# Miller Bee Supply - Nice Woodenware



## BeeRay (Apr 12, 2006)

I just finished assembling my first order from Miller Bee Supply. I must say they have very nice frames and supers. Commercial supers have no knots and look like Select. The #1 frames have fine grained wood, fit tight and are straight. I think Miller is a notch above most of the other big suppliers in terms of the quality of their woodenware.


----------



## Michael Bush (Aug 2, 2002)

I have 300 of their eight frame medium boxes and a hundred of their solid eight frame bottom boards. I like them a lot. Great people to do business with.


----------



## Southern Bee (Feb 23, 2008)

I ordered equipment from them last year and have been very happy with the experience. The quality is good and the customer service excellent. Most of my equipment has been from either Miller or BM and I can attest to the fact that they are compatible. Millers prices seem better than most also.


----------



## lupester (Mar 12, 2008)

These guys are wonderful to deal with. I have only ordered migratory tops, screened bottom boards and entrance feeders from them but have always been top notch craftsmanship and it arrives in Texas about 3 days after ordering.


----------



## broodhead (May 30, 2009)

Miller Bee Supply is a service friendly company you will be pleased as I have been with their woodenware. Their bodies and supers are A+++, and their rabbited ends are superb.

● **TASKS TO COMPLETE**
[a] In the Miller Bee Supply thread, how many eight frame medium boxes does Michael Bush say he has?
[b] Reproduce everything in the Miller Bee Supply thread from "# Miller Bee" down to "of their woodenware.".
The listing below is separate from the Miller Bee Supply thread.

● **PROVIDED DATA**
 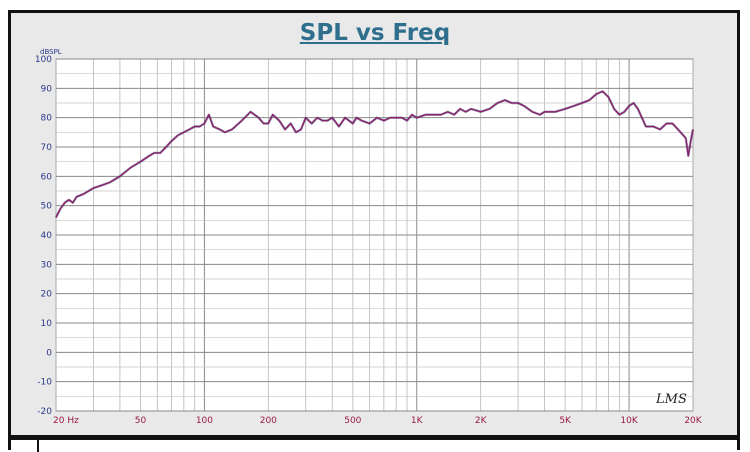 What do you see at coordinates (51, 52) in the screenshot?
I see `y-axis-label: dBSPL` at bounding box center [51, 52].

● **ANSWERS TO EACH TASK**
[a] 300

[b]
# Miller Bee Supply - Nice Woodenware



## BeeRay (Apr 12, 2006)

I just finished assembling my first order from Miller Bee Supply. I must say they have very nice frames and supers. Commercial supers have no knots and look like Select. The #1 frames have fine grained wood, fit tight and are straight. I think Miller is a notch above most of the other big suppliers in terms of the quality of their woodenware.